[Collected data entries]
• • • •
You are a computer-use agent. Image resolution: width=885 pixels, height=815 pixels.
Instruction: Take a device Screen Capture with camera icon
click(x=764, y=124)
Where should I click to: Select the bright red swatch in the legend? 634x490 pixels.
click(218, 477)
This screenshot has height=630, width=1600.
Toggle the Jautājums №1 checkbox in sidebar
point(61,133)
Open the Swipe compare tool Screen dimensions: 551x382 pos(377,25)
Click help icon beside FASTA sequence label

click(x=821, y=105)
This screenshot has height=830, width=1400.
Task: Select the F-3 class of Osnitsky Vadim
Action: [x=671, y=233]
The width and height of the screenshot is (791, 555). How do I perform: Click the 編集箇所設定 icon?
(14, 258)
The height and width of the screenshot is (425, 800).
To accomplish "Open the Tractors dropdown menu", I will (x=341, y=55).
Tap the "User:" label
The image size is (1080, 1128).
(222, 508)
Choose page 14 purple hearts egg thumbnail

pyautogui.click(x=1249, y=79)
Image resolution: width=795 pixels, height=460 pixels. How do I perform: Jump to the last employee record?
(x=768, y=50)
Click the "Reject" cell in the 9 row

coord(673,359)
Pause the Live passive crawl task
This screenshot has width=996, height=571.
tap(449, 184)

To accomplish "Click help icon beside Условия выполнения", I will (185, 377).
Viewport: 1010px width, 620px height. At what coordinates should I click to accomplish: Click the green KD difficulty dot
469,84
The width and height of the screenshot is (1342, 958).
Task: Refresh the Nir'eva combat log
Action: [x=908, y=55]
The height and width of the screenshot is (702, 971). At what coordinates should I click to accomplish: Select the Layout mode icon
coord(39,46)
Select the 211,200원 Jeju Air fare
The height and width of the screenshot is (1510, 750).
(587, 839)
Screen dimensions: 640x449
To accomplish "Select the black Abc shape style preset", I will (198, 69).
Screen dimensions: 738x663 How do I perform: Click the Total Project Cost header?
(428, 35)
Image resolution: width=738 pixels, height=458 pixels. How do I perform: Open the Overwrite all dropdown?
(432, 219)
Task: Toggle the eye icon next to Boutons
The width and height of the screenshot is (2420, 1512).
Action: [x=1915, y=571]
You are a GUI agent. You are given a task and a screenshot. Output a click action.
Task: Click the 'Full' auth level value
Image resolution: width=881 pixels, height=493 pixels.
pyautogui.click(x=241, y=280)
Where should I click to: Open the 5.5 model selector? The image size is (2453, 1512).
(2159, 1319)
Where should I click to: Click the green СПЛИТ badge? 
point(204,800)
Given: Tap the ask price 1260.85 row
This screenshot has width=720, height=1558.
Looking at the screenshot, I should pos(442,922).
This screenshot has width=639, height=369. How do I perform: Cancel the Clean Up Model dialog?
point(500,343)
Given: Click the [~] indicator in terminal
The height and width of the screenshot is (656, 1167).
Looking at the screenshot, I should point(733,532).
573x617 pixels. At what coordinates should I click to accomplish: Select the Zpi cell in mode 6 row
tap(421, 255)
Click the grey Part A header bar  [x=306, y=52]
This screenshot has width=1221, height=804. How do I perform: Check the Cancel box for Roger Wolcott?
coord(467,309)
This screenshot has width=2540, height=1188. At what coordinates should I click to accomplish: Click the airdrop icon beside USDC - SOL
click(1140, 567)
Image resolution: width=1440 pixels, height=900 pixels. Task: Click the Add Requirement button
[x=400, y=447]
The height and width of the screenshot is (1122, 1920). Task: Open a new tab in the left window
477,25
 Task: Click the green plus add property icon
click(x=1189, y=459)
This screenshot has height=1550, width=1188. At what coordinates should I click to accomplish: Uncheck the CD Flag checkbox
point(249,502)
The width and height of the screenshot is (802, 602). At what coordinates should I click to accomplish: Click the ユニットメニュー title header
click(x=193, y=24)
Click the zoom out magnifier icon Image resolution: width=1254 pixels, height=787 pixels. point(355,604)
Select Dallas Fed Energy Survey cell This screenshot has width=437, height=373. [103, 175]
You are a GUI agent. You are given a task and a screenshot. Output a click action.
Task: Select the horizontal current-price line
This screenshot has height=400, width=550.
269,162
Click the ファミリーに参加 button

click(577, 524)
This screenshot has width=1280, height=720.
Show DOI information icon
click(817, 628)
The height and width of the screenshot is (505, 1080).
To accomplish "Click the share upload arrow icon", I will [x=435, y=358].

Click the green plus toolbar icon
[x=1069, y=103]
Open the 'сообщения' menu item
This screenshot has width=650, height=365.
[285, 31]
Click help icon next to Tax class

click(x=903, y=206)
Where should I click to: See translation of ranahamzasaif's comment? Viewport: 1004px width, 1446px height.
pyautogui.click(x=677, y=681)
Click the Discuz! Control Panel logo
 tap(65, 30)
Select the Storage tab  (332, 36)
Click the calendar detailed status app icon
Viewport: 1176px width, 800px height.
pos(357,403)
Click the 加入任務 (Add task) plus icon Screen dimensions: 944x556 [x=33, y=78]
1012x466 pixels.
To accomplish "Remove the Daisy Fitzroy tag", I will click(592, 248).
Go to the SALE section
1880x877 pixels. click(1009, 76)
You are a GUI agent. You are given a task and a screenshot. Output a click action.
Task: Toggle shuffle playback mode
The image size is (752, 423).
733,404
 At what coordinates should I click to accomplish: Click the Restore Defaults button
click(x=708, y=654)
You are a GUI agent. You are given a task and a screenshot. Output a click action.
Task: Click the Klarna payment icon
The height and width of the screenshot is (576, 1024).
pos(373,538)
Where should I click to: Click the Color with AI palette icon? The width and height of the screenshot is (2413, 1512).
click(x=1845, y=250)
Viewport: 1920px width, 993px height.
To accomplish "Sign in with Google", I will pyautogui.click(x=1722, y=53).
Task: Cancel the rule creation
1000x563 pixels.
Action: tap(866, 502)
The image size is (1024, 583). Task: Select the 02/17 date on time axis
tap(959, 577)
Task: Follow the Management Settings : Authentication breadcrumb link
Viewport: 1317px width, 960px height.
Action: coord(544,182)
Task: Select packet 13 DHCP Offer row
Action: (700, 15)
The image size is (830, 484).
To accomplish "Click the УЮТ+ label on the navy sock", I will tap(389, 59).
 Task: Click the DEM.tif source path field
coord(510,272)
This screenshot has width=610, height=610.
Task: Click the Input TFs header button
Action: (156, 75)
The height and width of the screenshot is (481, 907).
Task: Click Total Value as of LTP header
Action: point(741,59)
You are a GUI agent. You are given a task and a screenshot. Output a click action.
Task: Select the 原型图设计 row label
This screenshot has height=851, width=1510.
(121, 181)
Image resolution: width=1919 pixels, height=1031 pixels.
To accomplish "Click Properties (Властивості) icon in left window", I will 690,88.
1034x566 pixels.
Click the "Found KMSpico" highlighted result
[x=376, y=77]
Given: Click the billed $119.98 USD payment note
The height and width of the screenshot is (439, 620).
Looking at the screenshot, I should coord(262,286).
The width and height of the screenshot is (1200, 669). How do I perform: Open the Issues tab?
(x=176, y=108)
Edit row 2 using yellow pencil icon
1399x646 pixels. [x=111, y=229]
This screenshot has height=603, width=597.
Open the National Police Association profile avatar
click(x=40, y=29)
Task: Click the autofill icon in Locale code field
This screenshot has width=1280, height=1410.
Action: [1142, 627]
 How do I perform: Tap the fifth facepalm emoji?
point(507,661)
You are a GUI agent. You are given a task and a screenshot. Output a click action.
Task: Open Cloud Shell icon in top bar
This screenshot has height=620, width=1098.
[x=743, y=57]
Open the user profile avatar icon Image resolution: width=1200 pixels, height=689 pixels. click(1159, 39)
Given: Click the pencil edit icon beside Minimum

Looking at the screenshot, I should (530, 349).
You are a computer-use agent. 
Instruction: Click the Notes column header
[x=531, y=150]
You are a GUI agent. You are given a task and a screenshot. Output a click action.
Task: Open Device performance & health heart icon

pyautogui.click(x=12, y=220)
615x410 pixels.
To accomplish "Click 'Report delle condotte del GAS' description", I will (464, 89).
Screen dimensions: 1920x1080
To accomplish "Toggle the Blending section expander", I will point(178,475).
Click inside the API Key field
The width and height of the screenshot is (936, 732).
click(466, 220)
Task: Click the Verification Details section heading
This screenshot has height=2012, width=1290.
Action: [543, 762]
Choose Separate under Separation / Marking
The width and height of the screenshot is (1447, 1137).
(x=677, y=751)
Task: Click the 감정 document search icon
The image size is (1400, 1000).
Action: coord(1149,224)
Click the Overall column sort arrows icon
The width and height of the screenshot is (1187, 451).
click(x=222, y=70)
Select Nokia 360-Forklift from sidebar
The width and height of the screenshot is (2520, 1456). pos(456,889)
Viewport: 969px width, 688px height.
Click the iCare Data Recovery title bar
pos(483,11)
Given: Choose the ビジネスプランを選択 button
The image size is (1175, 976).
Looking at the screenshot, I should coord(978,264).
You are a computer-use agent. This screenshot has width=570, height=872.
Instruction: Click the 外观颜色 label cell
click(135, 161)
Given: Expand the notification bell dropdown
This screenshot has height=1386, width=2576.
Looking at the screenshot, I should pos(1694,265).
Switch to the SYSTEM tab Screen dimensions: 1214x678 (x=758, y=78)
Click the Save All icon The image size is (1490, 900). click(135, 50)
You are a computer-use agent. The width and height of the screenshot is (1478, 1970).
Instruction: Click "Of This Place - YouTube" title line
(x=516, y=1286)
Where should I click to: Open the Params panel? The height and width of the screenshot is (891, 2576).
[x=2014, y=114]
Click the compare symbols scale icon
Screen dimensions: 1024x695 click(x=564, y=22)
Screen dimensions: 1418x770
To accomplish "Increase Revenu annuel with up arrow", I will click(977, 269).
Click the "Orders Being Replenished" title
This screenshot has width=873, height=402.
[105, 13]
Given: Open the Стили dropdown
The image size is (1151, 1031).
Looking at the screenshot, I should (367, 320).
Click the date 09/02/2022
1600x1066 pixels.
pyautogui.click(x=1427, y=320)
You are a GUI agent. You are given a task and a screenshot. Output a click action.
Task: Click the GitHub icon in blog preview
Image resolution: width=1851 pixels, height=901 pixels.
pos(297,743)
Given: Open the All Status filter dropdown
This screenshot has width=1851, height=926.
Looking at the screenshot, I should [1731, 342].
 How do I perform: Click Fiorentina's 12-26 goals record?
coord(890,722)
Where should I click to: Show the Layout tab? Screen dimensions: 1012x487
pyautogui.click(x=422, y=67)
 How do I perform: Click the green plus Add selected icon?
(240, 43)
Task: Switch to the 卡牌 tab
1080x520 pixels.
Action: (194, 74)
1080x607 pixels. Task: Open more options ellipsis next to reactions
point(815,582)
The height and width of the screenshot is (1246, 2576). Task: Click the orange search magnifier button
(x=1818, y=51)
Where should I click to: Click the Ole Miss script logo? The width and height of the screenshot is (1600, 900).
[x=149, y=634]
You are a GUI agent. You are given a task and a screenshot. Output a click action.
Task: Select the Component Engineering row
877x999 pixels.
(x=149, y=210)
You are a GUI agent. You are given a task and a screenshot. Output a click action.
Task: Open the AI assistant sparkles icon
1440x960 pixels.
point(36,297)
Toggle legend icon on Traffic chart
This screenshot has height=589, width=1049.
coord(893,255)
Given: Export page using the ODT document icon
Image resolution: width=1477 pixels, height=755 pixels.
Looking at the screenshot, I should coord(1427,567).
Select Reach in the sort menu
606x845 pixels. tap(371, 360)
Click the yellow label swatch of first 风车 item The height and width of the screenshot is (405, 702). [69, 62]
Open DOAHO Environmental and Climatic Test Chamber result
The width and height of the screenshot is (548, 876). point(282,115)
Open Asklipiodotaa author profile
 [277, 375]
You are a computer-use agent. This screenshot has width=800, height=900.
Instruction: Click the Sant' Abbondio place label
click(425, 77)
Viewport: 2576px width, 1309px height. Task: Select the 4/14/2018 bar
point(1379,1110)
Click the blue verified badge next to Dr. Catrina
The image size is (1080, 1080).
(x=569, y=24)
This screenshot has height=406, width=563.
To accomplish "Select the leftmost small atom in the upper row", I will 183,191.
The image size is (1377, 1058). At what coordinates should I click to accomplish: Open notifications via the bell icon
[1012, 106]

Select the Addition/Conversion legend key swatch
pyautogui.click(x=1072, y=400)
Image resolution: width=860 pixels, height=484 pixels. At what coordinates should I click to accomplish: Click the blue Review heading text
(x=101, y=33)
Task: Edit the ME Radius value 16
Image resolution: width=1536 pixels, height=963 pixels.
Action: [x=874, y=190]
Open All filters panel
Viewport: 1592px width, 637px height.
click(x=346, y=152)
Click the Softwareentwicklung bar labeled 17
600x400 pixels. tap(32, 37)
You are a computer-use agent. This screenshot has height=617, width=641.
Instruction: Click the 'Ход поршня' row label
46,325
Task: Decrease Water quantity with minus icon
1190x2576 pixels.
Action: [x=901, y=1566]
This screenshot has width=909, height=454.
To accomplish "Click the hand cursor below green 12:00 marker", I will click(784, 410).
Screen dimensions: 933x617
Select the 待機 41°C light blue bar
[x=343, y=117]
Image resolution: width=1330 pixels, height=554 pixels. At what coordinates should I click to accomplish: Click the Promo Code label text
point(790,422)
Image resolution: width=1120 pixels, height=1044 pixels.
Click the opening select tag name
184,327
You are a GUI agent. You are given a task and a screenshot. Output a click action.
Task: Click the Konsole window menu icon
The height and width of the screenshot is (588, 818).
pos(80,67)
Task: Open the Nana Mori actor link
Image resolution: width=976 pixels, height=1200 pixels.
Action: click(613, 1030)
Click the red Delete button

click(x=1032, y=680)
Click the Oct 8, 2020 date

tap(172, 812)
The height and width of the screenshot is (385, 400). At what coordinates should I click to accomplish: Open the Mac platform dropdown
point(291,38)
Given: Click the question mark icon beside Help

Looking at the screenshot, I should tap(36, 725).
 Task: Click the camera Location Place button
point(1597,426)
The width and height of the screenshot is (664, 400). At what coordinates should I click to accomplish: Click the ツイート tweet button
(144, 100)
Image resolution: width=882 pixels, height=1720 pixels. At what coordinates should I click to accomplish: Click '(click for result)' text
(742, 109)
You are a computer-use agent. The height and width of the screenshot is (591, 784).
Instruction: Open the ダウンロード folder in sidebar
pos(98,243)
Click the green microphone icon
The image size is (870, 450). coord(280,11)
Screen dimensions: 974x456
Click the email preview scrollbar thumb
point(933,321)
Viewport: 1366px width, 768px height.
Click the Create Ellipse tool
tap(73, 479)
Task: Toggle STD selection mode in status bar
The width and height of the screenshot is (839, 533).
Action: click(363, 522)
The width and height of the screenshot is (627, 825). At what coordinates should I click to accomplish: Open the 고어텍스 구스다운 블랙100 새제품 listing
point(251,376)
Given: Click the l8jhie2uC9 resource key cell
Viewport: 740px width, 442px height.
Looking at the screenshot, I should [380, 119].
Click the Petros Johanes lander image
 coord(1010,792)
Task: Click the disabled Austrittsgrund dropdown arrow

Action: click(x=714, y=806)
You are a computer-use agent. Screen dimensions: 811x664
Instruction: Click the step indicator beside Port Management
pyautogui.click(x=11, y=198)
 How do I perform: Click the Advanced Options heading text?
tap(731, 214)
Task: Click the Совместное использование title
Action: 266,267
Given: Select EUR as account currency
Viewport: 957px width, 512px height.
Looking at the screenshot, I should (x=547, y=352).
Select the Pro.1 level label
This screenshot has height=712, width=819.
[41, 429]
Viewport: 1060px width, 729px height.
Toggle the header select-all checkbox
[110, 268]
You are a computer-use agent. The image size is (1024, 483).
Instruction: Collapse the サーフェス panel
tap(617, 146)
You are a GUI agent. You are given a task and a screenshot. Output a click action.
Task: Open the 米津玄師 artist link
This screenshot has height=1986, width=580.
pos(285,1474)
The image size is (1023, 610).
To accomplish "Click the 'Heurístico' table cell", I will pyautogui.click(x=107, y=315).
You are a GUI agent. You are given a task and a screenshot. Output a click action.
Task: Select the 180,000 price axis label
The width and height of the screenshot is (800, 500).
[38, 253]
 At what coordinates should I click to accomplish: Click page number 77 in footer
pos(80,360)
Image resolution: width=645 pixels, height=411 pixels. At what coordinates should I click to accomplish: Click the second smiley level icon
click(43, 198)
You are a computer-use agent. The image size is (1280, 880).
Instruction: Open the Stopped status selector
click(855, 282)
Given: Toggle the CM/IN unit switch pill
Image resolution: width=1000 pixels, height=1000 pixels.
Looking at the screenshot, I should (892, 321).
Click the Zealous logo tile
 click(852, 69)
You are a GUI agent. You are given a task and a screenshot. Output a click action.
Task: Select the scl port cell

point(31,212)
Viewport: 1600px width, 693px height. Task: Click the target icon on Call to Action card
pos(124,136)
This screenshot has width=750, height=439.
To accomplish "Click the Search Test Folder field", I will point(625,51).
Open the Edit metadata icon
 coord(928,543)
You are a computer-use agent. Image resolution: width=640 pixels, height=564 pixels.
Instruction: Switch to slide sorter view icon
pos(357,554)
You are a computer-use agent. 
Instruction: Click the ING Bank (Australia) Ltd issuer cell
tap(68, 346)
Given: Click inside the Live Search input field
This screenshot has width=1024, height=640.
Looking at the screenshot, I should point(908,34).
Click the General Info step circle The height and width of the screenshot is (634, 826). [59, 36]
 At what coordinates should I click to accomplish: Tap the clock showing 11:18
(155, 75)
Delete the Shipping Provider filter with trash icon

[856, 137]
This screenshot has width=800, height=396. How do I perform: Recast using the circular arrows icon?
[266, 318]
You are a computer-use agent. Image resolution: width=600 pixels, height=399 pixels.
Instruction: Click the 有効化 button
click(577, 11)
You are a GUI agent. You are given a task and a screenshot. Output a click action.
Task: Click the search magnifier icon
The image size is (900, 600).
• • • •
> [Your goal]: State the number of lines in the preceding data that contain the word "Live", and nothing besides.

> [Output of the exercise]: 2